Dataset records:
>>>

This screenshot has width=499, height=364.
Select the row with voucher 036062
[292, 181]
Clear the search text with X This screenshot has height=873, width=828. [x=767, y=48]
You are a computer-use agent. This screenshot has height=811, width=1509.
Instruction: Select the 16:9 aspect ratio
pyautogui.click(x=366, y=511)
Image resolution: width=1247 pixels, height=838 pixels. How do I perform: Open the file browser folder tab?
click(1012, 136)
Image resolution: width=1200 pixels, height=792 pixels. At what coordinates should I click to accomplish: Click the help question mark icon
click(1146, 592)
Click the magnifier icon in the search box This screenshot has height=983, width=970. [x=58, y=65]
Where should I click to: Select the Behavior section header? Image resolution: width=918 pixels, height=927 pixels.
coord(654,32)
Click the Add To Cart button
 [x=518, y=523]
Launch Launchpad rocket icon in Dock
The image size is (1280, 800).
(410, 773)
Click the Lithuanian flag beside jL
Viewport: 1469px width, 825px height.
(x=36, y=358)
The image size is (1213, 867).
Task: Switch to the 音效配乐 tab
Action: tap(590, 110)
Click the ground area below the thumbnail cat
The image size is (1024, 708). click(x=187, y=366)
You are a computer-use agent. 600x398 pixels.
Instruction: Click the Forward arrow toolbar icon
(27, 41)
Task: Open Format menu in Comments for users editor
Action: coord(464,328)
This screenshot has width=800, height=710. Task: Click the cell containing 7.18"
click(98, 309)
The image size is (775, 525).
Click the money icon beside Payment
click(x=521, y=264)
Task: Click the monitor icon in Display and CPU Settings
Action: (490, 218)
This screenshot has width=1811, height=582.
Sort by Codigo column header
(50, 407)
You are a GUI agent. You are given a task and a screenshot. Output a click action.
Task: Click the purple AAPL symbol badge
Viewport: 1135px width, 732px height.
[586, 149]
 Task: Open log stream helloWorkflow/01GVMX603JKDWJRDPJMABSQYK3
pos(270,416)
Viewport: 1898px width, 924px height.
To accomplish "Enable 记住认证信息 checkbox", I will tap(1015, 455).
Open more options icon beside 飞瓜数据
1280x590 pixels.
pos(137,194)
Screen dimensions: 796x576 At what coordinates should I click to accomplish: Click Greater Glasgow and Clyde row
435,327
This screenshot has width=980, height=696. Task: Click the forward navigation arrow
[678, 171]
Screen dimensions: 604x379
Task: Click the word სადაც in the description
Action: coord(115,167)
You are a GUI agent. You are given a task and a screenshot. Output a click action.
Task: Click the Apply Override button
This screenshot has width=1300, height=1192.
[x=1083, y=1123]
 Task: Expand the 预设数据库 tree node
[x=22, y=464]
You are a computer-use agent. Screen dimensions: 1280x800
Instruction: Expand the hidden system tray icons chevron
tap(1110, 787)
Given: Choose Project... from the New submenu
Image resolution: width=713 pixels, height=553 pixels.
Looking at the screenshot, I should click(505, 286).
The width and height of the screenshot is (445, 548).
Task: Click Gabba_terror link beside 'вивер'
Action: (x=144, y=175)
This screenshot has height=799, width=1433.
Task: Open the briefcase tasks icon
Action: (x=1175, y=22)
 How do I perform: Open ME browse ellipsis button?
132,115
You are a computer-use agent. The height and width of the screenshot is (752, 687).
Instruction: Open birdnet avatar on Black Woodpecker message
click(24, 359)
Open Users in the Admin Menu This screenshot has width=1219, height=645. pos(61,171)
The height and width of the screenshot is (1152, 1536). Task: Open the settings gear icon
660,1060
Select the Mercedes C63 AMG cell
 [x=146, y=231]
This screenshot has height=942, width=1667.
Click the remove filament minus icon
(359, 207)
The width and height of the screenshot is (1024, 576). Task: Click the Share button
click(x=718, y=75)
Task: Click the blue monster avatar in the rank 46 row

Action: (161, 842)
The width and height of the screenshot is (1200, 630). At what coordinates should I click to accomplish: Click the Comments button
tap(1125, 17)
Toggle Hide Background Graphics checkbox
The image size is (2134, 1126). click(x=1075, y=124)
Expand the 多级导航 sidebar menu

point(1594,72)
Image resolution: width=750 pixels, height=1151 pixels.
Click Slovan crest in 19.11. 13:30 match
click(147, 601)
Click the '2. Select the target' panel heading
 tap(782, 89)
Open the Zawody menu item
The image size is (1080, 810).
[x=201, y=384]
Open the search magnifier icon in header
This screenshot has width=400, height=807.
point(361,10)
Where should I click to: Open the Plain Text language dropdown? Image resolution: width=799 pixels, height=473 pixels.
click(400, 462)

<<<

WHAT THE TASK ASKS: Could you output each line above exactly as it was given?

TASK SOLUTION:
This screenshot has width=499, height=364.
Select the row with voucher 036062
[292, 181]
Clear the search text with X This screenshot has height=873, width=828. [x=767, y=48]
You are a computer-use agent. This screenshot has height=811, width=1509.
Instruction: Select the 16:9 aspect ratio
pyautogui.click(x=366, y=511)
Image resolution: width=1247 pixels, height=838 pixels. How do I perform: Open the file browser folder tab?
click(1012, 136)
Image resolution: width=1200 pixels, height=792 pixels. At what coordinates should I click to accomplish: Click the help question mark icon
click(1146, 592)
Click the magnifier icon in the search box This screenshot has height=983, width=970. [x=58, y=65]
Where should I click to: Select the Behavior section header? Image resolution: width=918 pixels, height=927 pixels.
coord(654,32)
Click the Add To Cart button
 [x=518, y=523]
Launch Launchpad rocket icon in Dock
The image size is (1280, 800).
(410, 773)
Click the Lithuanian flag beside jL
Viewport: 1469px width, 825px height.
(x=36, y=358)
The image size is (1213, 867).
Task: Switch to the 音效配乐 tab
Action: tap(590, 110)
Click the ground area below the thumbnail cat
The image size is (1024, 708). click(x=187, y=366)
You are a computer-use agent. 600x398 pixels.
Instruction: Click the Forward arrow toolbar icon
(27, 41)
Task: Open Format menu in Comments for users editor
Action: coord(464,328)
This screenshot has width=800, height=710. Task: Click the cell containing 7.18"
click(98, 309)
The image size is (775, 525).
Click the money icon beside Payment
click(x=521, y=264)
Task: Click the monitor icon in Display and CPU Settings
Action: (490, 218)
This screenshot has width=1811, height=582.
Sort by Codigo column header
(50, 407)
You are a GUI agent. You are given a task and a screenshot. Output a click action.
Task: Click the purple AAPL symbol badge
Viewport: 1135px width, 732px height.
[586, 149]
 Task: Open log stream helloWorkflow/01GVMX603JKDWJRDPJMABSQYK3
pos(270,416)
Viewport: 1898px width, 924px height.
To accomplish "Enable 记住认证信息 checkbox", I will tap(1015, 455).
Open more options icon beside 飞瓜数据
1280x590 pixels.
pos(137,194)
Screen dimensions: 796x576 At what coordinates should I click to accomplish: Click Greater Glasgow and Clyde row
435,327
This screenshot has width=980, height=696. Task: Click the forward navigation arrow
[678, 171]
Screen dimensions: 604x379
Task: Click the word სადაც in the description
Action: coord(115,167)
You are a GUI agent. You are given a task and a screenshot. Output a click action.
Task: Click the Apply Override button
This screenshot has width=1300, height=1192.
[x=1083, y=1123]
 Task: Expand the 预设数据库 tree node
[x=22, y=464]
You are a computer-use agent. Screen dimensions: 1280x800
Instruction: Expand the hidden system tray icons chevron
tap(1110, 787)
Given: Choose Project... from the New submenu
Image resolution: width=713 pixels, height=553 pixels.
Looking at the screenshot, I should click(505, 286).
The width and height of the screenshot is (445, 548).
Task: Click Gabba_terror link beside 'вивер'
Action: (x=144, y=175)
This screenshot has height=799, width=1433.
Task: Open the briefcase tasks icon
Action: (x=1175, y=22)
 How do I perform: Open ME browse ellipsis button?
132,115
You are a computer-use agent. The height and width of the screenshot is (752, 687).
Instruction: Open birdnet avatar on Black Woodpecker message
click(24, 359)
Open Users in the Admin Menu This screenshot has width=1219, height=645. pos(61,171)
The height and width of the screenshot is (1152, 1536). Task: Open the settings gear icon
660,1060
Select the Mercedes C63 AMG cell
 [x=146, y=231]
This screenshot has height=942, width=1667.
Click the remove filament minus icon
(359, 207)
The width and height of the screenshot is (1024, 576). Task: Click the Share button
click(x=718, y=75)
Task: Click the blue monster avatar in the rank 46 row

Action: (161, 842)
The width and height of the screenshot is (1200, 630). At what coordinates should I click to accomplish: Click the Comments button
tap(1125, 17)
Toggle Hide Background Graphics checkbox
The image size is (2134, 1126). click(x=1075, y=124)
Expand the 多级导航 sidebar menu

point(1594,72)
Image resolution: width=750 pixels, height=1151 pixels.
Click Slovan crest in 19.11. 13:30 match
click(147, 601)
Click the '2. Select the target' panel heading
 tap(782, 89)
Open the Zawody menu item
The image size is (1080, 810).
[x=201, y=384]
Open the search magnifier icon in header
This screenshot has width=400, height=807.
point(361,10)
Where should I click to: Open the Plain Text language dropdown? Image resolution: width=799 pixels, height=473 pixels.
click(400, 462)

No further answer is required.